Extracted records
=-=-=-=-=

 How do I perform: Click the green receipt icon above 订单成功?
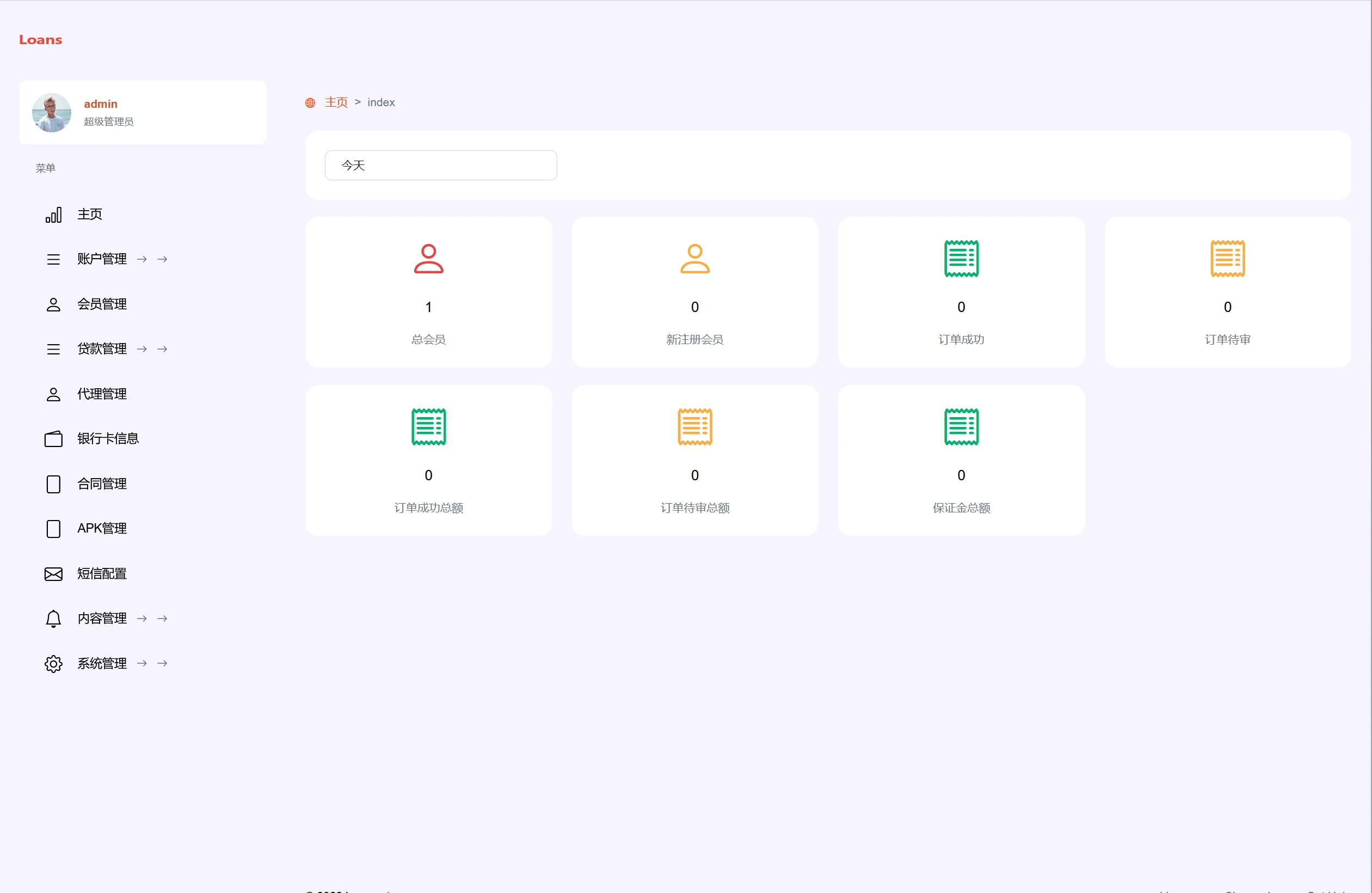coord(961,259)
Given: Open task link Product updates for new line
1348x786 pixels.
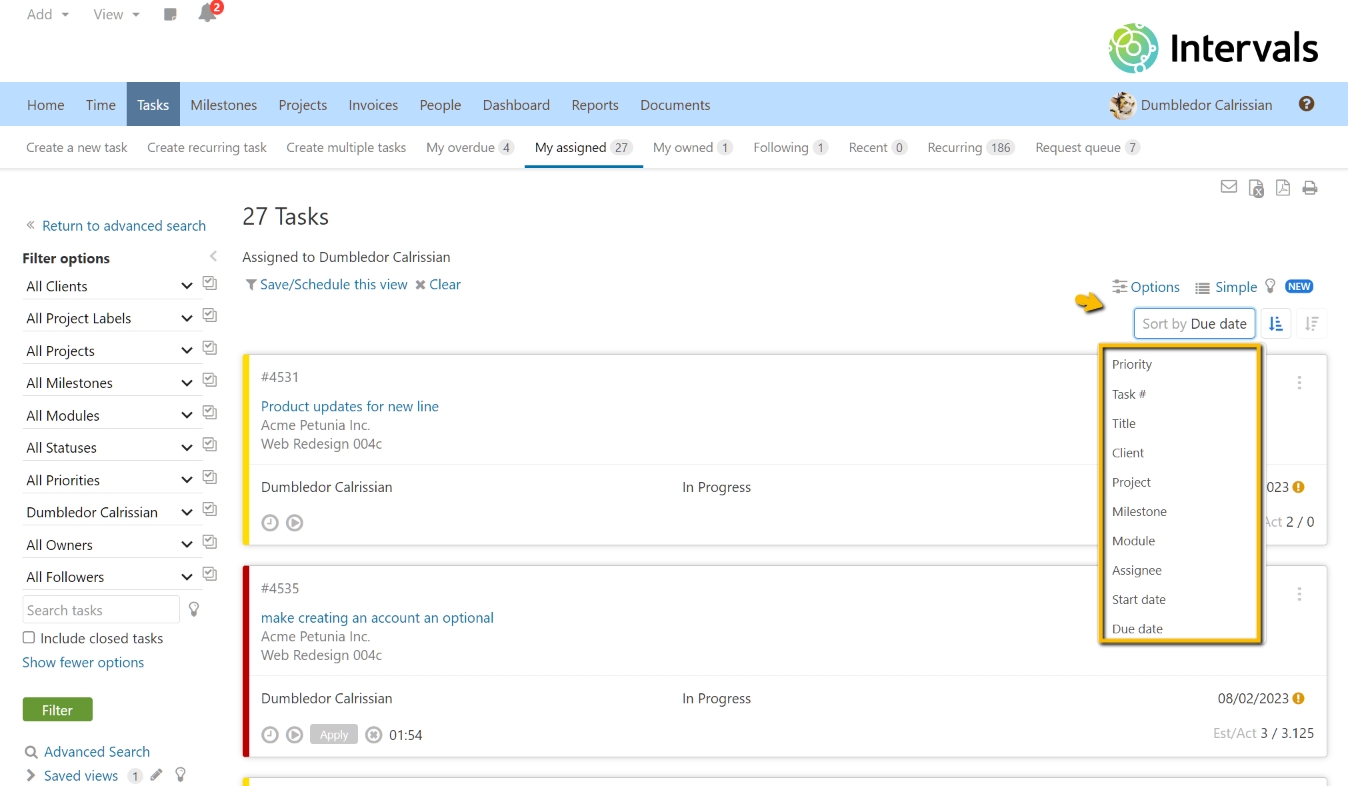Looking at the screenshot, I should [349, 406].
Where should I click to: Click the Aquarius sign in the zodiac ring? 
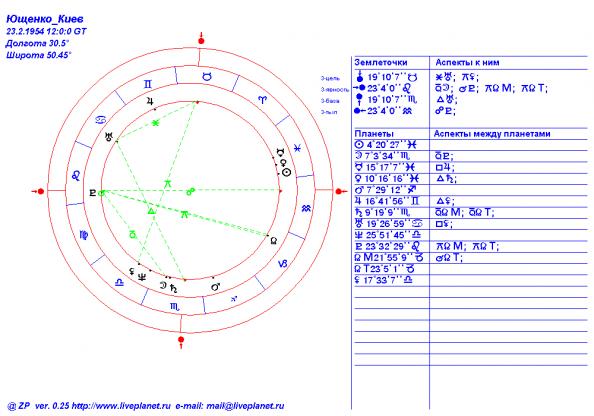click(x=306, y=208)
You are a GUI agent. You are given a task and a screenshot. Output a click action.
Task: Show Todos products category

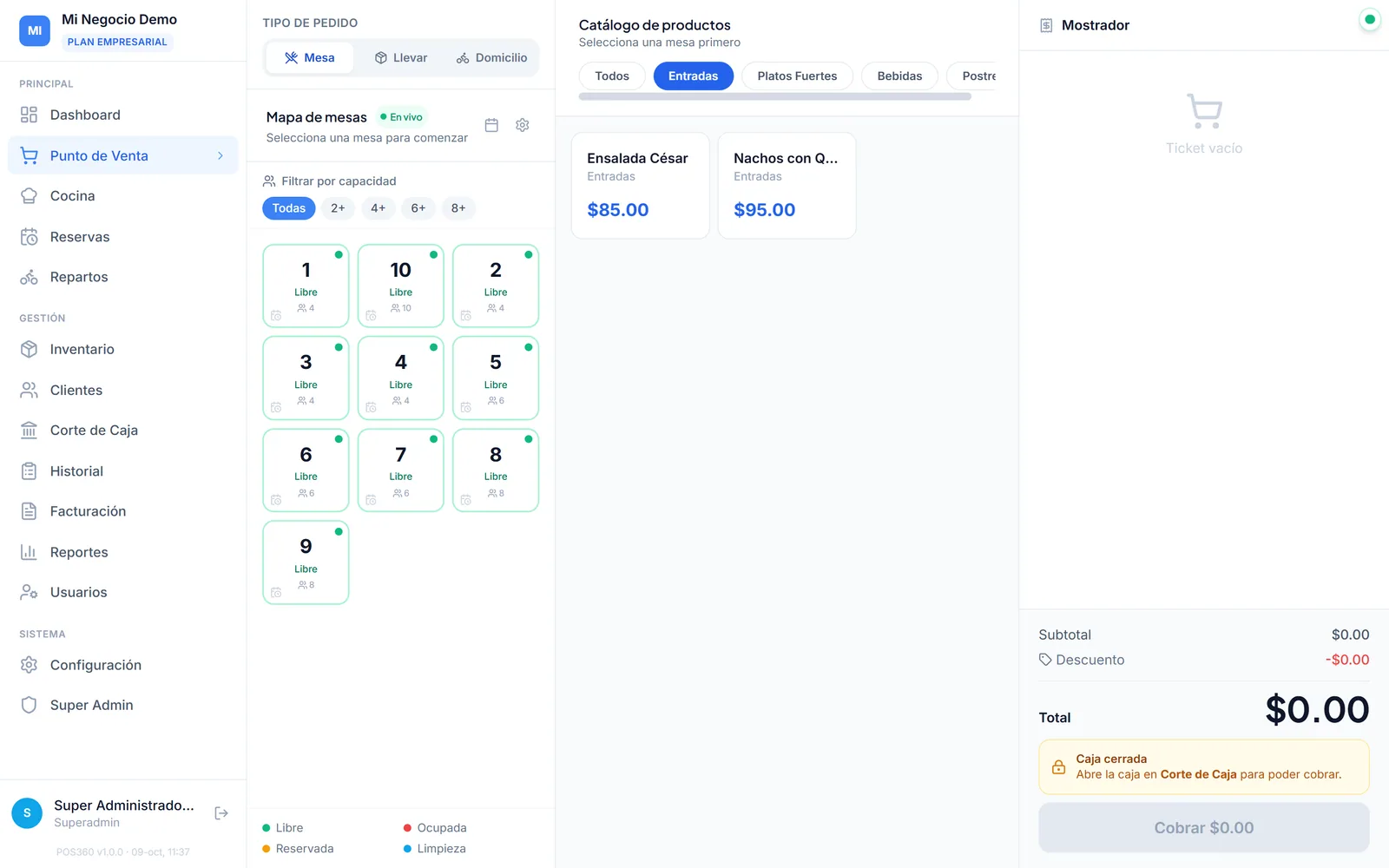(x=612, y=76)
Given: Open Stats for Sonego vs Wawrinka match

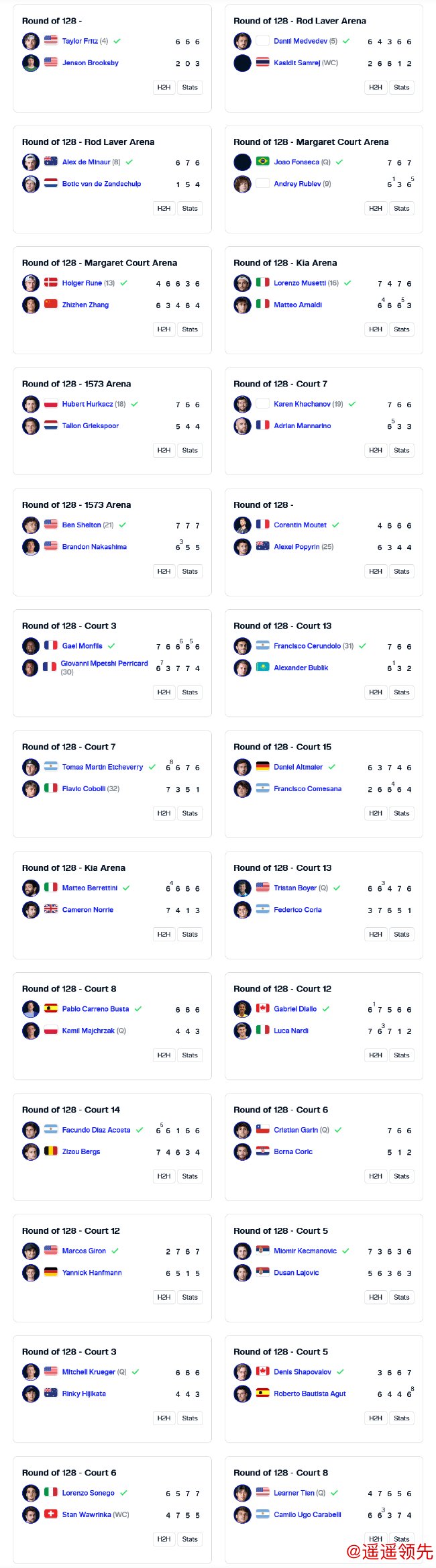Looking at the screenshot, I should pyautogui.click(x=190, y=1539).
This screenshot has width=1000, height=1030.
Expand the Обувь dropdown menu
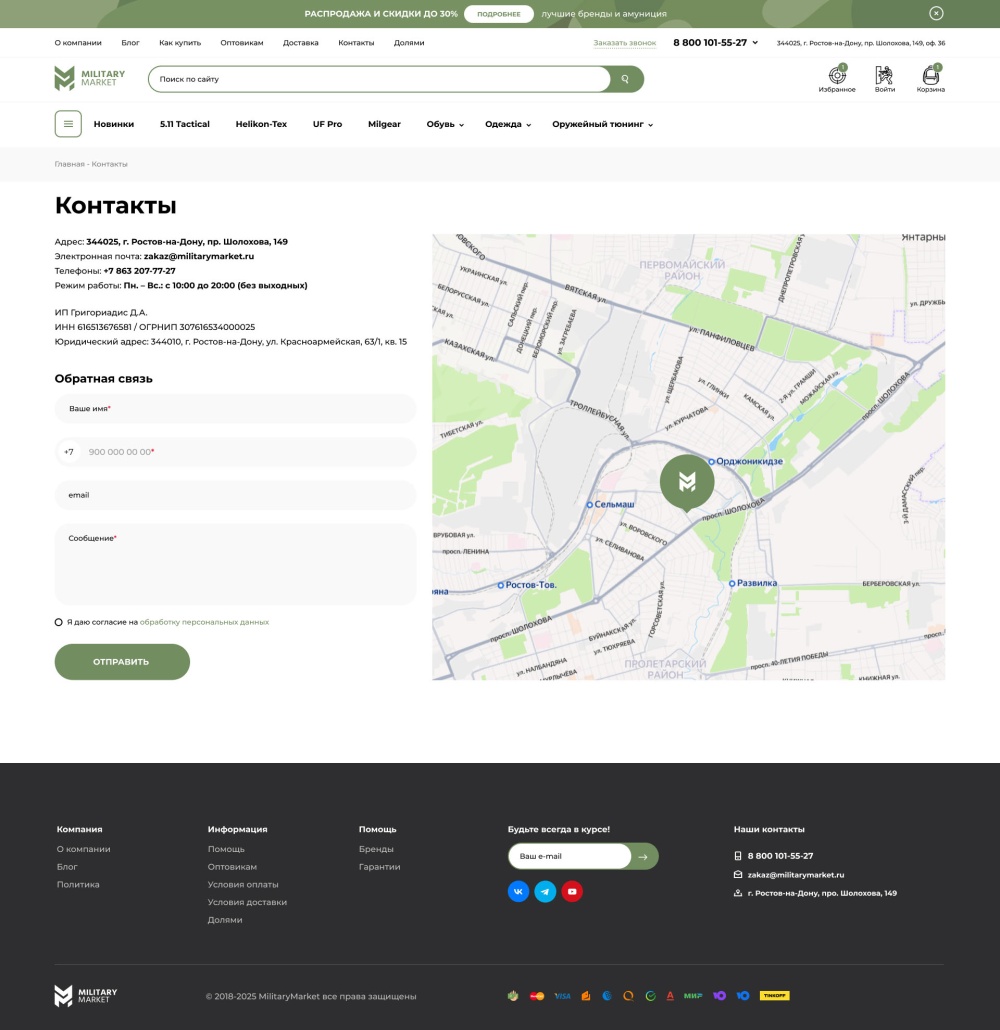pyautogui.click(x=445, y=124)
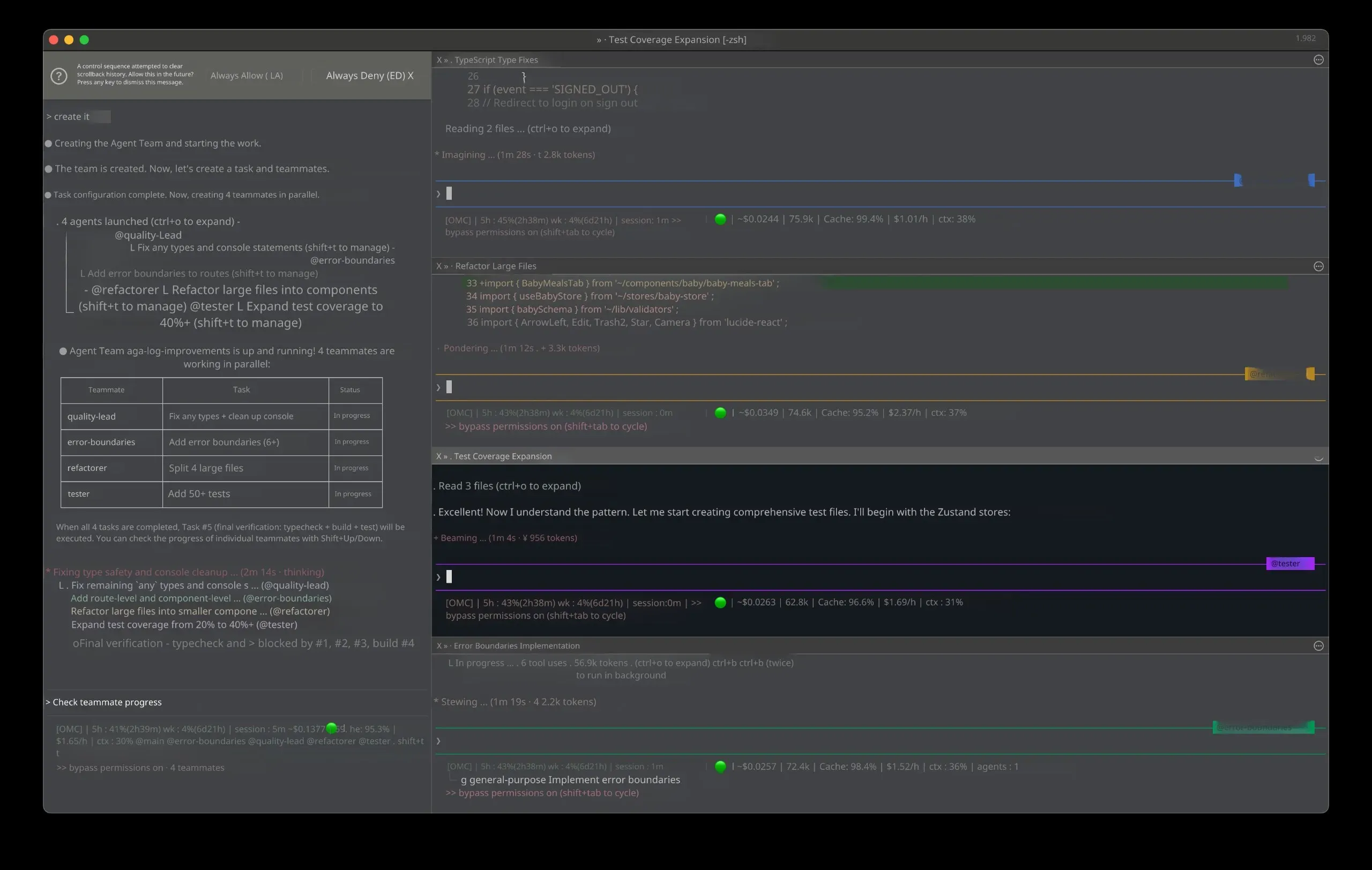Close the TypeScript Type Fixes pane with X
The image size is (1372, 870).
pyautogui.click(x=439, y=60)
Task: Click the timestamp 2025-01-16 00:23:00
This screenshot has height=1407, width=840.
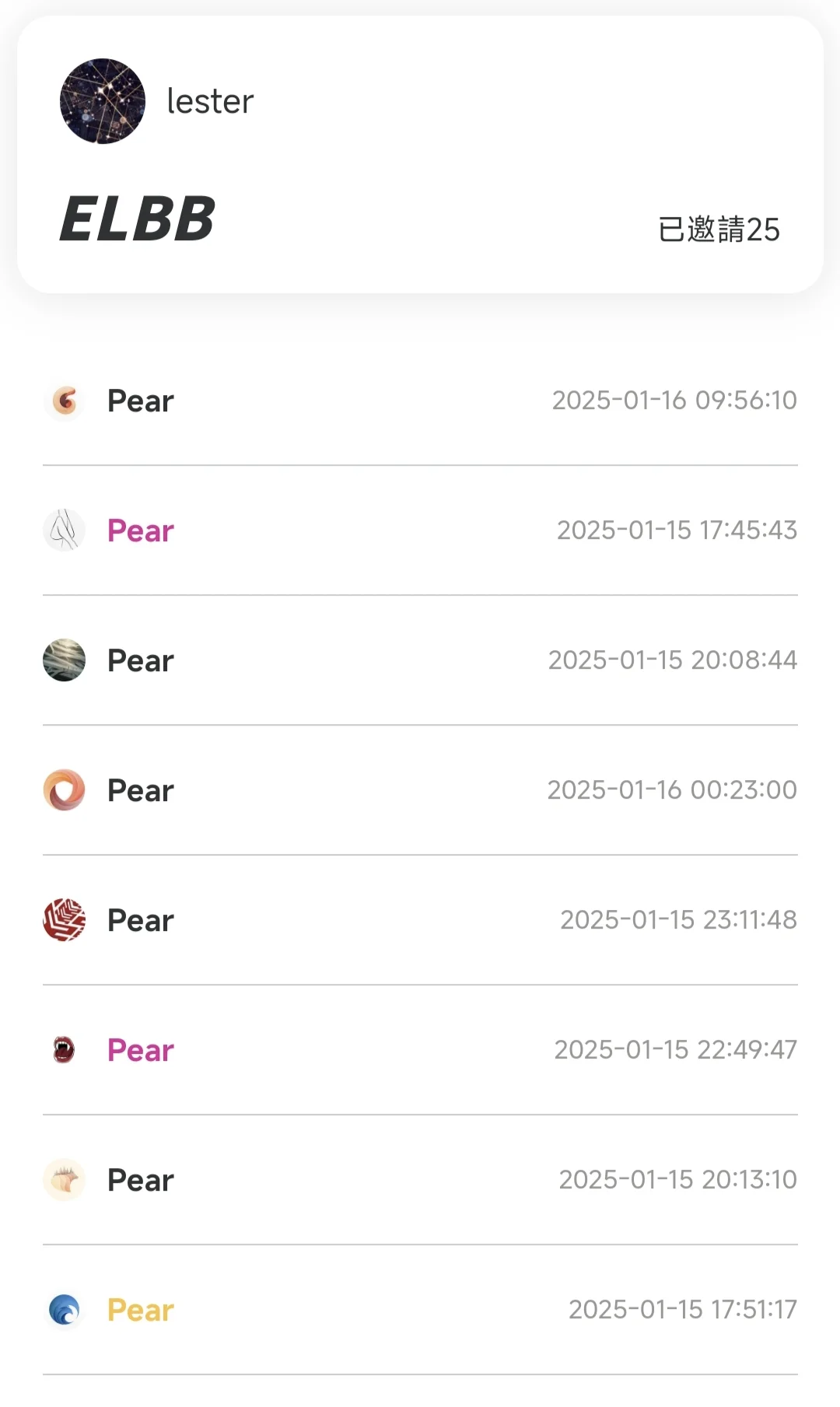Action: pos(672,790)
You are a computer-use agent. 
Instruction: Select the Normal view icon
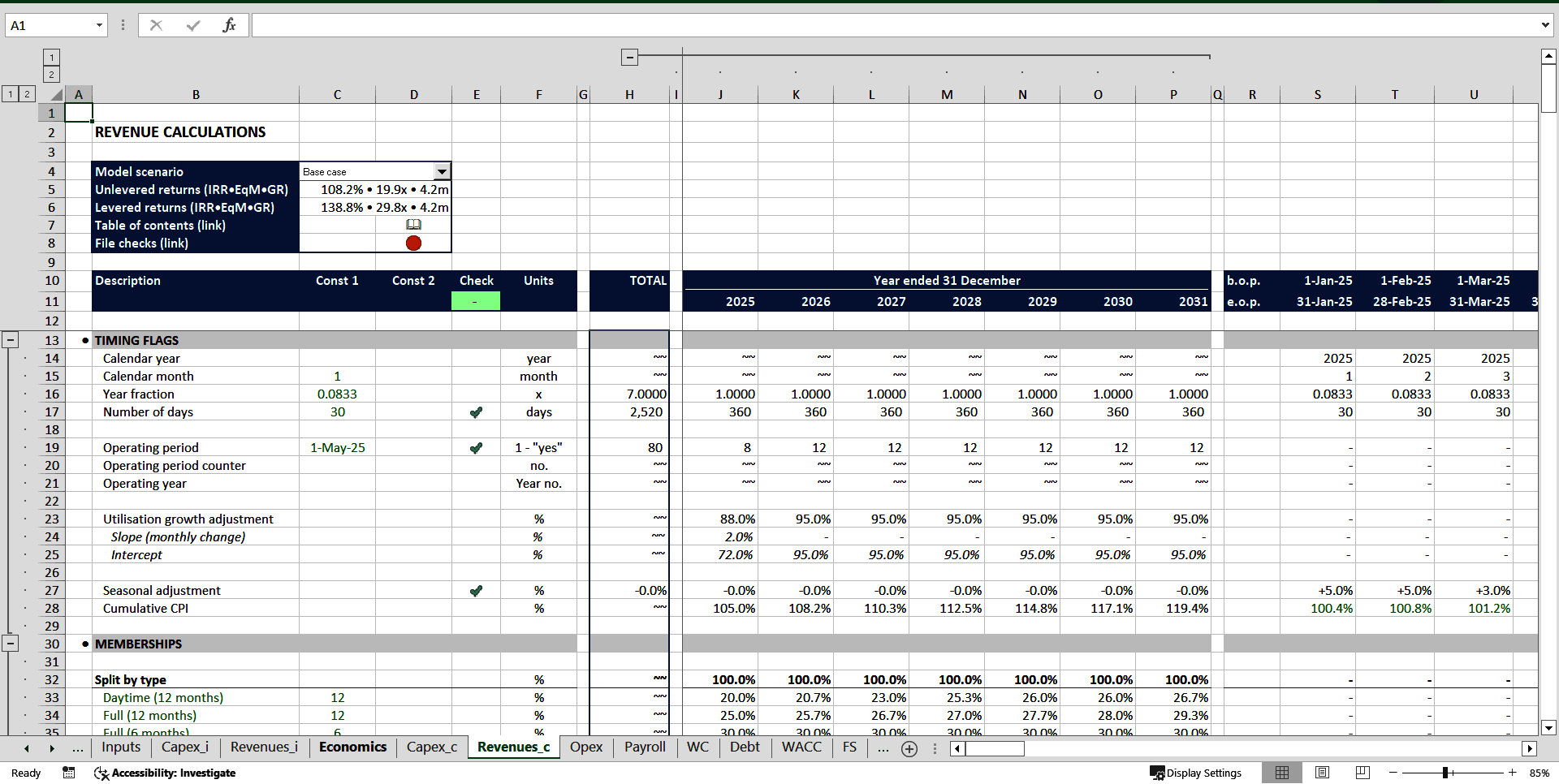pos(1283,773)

=-=-=-=-=

● **TASK STATEMENT**
Reproduce all of the material above word for word, leaving the pictures out of your answer.

● **FINISHED EXERCISE**
 How do I perform: Click the green receipt icon above 订单成功?
coord(961,259)
Given: Open task link Product updates for new line
1348x786 pixels.
Looking at the screenshot, I should [349, 406].
Where should I click to: Click the Aquarius sign in the zodiac ring? 
click(x=306, y=208)
You are a GUI agent. You are given a task and a screenshot. Output a click action.
Task: Show Todos products category

(x=612, y=76)
Given: Open Stats for Sonego vs Wawrinka match

Looking at the screenshot, I should pyautogui.click(x=190, y=1539).
This screenshot has width=1000, height=1030.
Expand the Обувь dropdown menu
pyautogui.click(x=445, y=124)
Close the TypeScript Type Fixes pane with X
The image size is (1372, 870).
pyautogui.click(x=439, y=60)
Task: Click the timestamp 2025-01-16 00:23:00
This screenshot has height=1407, width=840.
Action: pos(672,790)
You are a computer-use agent. 
Instruction: Select the Normal view icon
pos(1283,773)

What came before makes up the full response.